As the Working Paper ‘Access to credit and financial health: Evaluating the impact of debt collection’ notes, “close to 14% of American consumers have at least one account in third-party collection,” and lower-credit borrowers may average up to four accounts in collections. The researchers emphasize that debt recovery is embedded in the financial ecosystem and quote that “debt collection is a $13.7 billion industry with over 6,000 firms in operation in the United States.”
Striking this balance protects patient privacy while still allowing providers to pursue unpaid accounts. If a collector or provider strays outside these rules, the penalties under HIPAA’s Enforcement Rule can be steep.
HIPAA vs the Fair Debt Collection Practices Act
HIPAA is designed to protect the privacy and security of patients’ health information. The FDCPA serves a different purpose. It is a consumer protection law that governs how debt collectors behave, regardless of whether the debt is medical or not. Its focus is on preventing harassment, deception, and other unfair practices when collectors contact consumers.
A paper ‘How do consumers fare when dealing with debt collectors? Evidence from out-of-court settlements’ provides, “the Fair Debt Collection Practices Act (FDCPA) of 1977 limits when third-party collectors can contact a consumer, prohibits misrepresentation, lies, and deception, and prohibits the collection of amounts greater than the amount owed, which the collector must provide written notification of in a timely fashion. Several individual states have also enacted laws that provide protections that go beyond the FDCPA”.
It gives patients the right to dispute debts and restricts when and how collectors can reach out. Unlike HIPAA, the FDCPA does not deal with the privacy of medical information, it regulates conduct, not data security. Together, the two laws work in different ways to protect patients. HIPAA safeguards their health information, while the FDCPA protects them from abusive collection practices.

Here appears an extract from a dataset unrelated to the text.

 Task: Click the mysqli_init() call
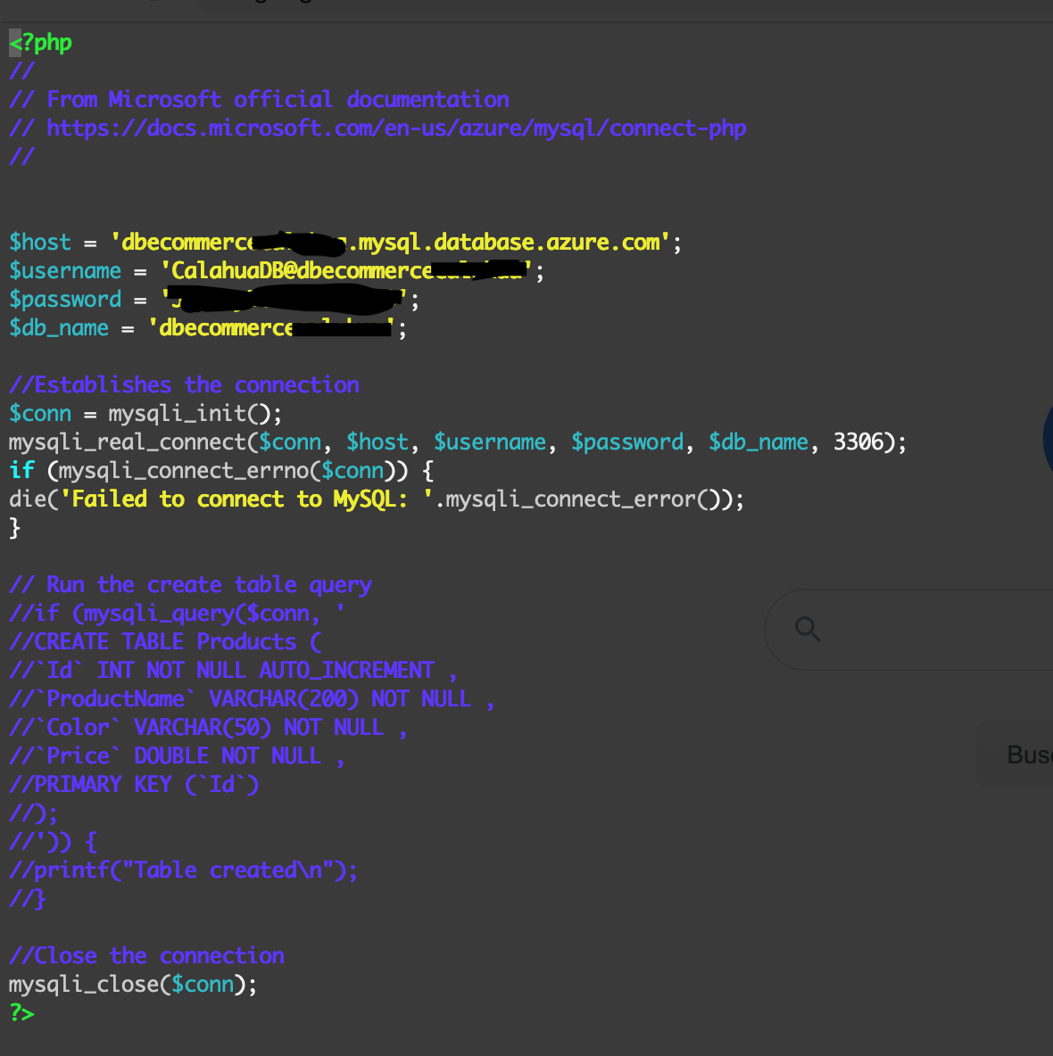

See also: HIPAA Compliant Email: The Definitive Guide (2025 Update)
FAQs
Can a business associate use PHI for its own purposes?
No, business associates may only use PHI for the tasks permitted under their agreement.
Are business associates directly liable for HIPAA violations?
Yes, business associates face direct enforcement and penalties for failing to follow HIPAA.
Do subcontractors of business associates need BAAs?
Yes, subcontractors that handle PHI must also sign BAAs and comply with HIPAA.